Source information >>

- - -

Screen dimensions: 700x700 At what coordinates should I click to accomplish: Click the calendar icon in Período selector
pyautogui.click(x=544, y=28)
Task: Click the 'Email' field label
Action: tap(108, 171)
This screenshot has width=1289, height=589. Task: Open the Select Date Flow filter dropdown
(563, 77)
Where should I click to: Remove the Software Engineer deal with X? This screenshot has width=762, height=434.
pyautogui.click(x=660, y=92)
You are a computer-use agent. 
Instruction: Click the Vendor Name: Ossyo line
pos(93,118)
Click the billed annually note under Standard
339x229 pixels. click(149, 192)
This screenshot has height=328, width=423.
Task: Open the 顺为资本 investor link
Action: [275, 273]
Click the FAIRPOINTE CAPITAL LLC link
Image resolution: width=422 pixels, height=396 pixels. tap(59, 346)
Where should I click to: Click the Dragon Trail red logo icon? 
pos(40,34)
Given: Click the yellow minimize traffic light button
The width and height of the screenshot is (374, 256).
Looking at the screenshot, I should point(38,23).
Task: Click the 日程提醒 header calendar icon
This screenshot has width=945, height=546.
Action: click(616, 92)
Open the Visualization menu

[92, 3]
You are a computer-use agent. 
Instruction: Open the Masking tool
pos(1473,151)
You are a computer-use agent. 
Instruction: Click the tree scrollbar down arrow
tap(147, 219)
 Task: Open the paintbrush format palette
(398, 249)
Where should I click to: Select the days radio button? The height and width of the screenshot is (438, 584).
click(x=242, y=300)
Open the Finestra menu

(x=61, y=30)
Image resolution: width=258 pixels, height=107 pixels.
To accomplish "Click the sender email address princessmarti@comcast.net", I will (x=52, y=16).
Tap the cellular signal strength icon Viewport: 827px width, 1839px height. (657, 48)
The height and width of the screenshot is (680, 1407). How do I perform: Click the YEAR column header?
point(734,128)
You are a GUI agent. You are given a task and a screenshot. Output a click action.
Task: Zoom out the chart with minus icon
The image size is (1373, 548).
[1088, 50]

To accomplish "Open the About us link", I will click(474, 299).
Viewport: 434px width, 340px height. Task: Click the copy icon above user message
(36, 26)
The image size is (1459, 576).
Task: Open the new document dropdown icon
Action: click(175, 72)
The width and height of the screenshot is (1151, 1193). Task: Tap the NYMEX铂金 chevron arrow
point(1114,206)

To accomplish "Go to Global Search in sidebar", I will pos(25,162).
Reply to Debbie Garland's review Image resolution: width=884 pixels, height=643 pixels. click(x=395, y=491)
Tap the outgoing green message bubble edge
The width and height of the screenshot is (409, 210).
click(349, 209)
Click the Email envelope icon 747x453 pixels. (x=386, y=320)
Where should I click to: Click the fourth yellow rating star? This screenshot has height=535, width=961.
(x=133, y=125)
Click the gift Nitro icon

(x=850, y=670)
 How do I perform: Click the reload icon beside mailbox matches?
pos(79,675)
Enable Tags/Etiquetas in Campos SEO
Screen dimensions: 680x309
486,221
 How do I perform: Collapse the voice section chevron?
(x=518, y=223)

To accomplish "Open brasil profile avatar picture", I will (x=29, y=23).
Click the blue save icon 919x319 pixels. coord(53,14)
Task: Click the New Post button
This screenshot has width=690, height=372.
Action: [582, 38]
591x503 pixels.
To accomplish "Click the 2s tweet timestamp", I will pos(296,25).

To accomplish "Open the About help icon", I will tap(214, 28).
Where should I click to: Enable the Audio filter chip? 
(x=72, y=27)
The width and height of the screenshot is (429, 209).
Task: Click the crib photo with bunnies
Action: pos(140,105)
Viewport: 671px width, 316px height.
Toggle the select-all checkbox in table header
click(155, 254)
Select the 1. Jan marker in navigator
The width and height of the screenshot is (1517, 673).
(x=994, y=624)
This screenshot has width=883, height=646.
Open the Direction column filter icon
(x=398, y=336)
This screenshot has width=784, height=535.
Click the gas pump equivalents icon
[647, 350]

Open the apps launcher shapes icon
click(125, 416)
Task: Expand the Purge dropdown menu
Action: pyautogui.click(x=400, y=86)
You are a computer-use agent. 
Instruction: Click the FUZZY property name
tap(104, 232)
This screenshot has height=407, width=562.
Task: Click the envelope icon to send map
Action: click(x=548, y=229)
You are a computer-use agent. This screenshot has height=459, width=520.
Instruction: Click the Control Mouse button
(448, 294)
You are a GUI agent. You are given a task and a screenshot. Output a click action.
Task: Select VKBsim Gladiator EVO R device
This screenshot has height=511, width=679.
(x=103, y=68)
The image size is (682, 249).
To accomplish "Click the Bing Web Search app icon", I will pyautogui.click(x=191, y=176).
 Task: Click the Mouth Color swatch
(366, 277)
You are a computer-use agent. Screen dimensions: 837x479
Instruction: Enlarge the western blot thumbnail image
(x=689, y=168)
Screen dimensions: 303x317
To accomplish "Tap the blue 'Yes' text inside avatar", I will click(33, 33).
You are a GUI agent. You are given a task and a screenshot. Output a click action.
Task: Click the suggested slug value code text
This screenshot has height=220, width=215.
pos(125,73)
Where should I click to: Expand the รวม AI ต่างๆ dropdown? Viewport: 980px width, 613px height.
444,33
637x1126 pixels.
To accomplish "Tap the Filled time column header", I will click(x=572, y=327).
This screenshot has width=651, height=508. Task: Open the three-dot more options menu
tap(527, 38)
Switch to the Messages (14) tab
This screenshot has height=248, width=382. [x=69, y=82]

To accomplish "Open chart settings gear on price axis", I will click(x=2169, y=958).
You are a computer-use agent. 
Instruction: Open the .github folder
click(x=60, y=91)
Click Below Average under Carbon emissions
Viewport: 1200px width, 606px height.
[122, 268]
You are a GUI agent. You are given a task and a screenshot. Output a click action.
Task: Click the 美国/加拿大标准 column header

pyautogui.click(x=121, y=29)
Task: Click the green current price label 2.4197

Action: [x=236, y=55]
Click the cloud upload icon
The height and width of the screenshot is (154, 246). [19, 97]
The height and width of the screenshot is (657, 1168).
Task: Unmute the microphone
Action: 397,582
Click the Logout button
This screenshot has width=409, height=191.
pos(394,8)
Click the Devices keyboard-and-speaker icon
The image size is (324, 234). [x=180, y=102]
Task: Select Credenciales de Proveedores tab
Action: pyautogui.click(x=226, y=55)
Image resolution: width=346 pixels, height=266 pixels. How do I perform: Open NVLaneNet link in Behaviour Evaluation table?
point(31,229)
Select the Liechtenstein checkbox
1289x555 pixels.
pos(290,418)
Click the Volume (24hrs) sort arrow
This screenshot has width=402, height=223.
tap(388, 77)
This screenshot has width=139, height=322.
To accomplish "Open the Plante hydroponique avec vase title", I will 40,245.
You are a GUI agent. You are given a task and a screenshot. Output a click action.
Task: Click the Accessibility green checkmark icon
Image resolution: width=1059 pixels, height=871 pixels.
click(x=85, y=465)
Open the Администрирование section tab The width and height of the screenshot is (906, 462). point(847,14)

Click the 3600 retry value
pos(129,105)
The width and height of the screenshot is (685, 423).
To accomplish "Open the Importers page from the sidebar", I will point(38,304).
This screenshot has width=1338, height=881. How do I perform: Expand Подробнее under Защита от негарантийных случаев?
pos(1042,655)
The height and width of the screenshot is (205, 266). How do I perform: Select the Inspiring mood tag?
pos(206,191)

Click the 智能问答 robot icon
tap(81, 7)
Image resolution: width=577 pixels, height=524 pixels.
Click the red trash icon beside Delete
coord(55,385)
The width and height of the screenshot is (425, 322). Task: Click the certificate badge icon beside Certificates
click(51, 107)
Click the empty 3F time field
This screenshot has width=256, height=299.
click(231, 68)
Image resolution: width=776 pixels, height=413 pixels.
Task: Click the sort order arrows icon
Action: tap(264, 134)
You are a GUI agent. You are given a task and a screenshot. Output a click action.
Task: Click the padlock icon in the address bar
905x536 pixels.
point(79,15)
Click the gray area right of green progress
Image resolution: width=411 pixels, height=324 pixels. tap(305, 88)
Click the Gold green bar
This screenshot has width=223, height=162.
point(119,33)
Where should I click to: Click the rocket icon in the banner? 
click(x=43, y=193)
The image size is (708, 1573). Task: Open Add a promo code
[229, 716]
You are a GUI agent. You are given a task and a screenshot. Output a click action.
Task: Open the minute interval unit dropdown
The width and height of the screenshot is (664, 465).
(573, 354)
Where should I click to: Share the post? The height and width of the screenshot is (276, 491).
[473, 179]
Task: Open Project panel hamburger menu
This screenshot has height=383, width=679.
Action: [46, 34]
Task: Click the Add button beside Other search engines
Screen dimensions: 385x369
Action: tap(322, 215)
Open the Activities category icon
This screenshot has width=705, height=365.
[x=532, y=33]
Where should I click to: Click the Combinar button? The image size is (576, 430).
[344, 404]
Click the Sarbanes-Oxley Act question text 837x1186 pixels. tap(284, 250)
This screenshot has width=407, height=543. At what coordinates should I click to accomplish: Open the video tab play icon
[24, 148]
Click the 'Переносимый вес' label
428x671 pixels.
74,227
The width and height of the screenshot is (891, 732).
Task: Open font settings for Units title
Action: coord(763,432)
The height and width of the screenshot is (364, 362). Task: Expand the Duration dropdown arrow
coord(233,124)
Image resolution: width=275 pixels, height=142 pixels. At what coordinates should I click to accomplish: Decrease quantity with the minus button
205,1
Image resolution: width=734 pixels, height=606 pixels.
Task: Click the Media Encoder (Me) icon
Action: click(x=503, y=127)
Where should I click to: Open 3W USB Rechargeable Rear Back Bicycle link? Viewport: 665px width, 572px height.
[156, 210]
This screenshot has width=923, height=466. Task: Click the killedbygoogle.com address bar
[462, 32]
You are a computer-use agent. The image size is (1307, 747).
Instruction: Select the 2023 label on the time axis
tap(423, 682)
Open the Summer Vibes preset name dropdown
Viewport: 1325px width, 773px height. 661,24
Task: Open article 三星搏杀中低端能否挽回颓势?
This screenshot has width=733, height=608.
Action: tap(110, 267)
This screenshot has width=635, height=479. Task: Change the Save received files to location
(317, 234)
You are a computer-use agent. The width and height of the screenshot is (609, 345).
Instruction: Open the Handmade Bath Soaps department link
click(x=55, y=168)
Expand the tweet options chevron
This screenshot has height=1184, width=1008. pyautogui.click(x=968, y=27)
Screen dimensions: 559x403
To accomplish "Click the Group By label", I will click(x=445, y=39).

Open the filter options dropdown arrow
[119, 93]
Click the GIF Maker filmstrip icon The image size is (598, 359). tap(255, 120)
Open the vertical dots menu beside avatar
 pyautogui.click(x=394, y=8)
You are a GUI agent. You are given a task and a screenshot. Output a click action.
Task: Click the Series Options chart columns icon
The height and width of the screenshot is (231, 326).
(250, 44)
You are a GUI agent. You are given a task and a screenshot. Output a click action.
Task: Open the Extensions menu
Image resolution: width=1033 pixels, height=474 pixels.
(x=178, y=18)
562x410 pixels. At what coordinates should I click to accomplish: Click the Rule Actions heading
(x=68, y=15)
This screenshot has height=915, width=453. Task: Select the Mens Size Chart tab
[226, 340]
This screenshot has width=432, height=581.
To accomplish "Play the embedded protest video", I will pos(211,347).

- - -

Directions for this task >>
In the records above, locate each line with the word "About". Copy all such lines.

Completed task >>
To accomplish "Open the About us link", I will click(474, 299).
To accomplish "Open the About help icon", I will tap(214, 28).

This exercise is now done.